President-elect Joe Biden is filling out the positions for his incoming administration, including those at the State Department, with more Obama Administration graduates.
Former US negotiator of the 2015 nuclear deal with Iran, Wendy Sherman, has been tapped by Biden to serve as incoming (nominated) Secretary of State Antony Blinken’s Number Two in the position of deputy secretary of state, according to Politico.
Sherman, born in Baltimore, MD to a Jewish family, began her professional life as a social worker dedicated to helping battered women and the urban poor; an experience that led her to take on the role of social activism and later, politics.
In September 2011, during the Obama Administration, Sherman was appointed by Secretary of State Hillary Clinton to be the Under Secretary of State for Political Affairs. In this role she led the US team through six rounds of talks with Iran and a group of five other world powers – known as the P5+1 talks — as they negotiated to reach an agreement on Iran’s nuclear development program.
Sherman was the lead negotiator for the United States in the talks that resulted in the 159-page agreement known as the JCPOA (Joint Comprehensive Plan of Action), or Iran nuclear deal that was reached in Vienna on July 14, 2015 between Tehran, the United States and five other world powers. Sherman also served in the past as policy coordinator on North Korea, and as assistant secretary of state for legislative affairs.

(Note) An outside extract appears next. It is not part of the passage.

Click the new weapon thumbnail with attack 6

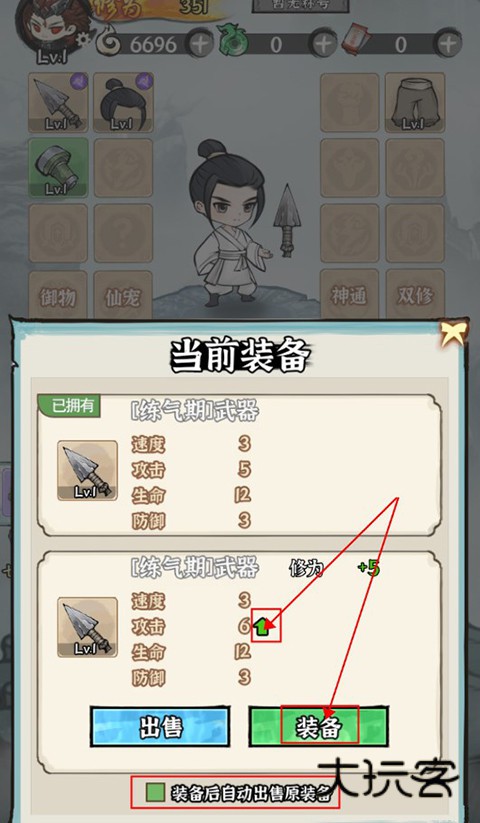pos(87,627)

The United States under President Donald Trump withdrew from the deal on May 8, 2018, citing numerous violations of the agreement by Iran and concerns the Islamic Republic was continuing to work unfettered towards a nuclear weapon using the benefits gained by the deal.

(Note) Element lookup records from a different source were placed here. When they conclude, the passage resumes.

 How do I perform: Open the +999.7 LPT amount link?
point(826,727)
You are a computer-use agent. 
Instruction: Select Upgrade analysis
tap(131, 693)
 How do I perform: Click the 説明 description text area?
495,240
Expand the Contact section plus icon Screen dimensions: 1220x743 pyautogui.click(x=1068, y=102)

Another US foreign policy veteran of the Obama era, Victoria Nuland, has also been asked to serve, as undersecretary of state for political affairs.
Nuland is a retired career foreign service officer who has served as a top US diplomat for Europe, US ambassador to NATO and as State Department spokesperson. She served in the Obama Administration as assistant secretary of state for European and Eurasian Affairs.
Both women are presently working in the world of academia and think tanks; both are critics of the Trump Administration’s foreign policy.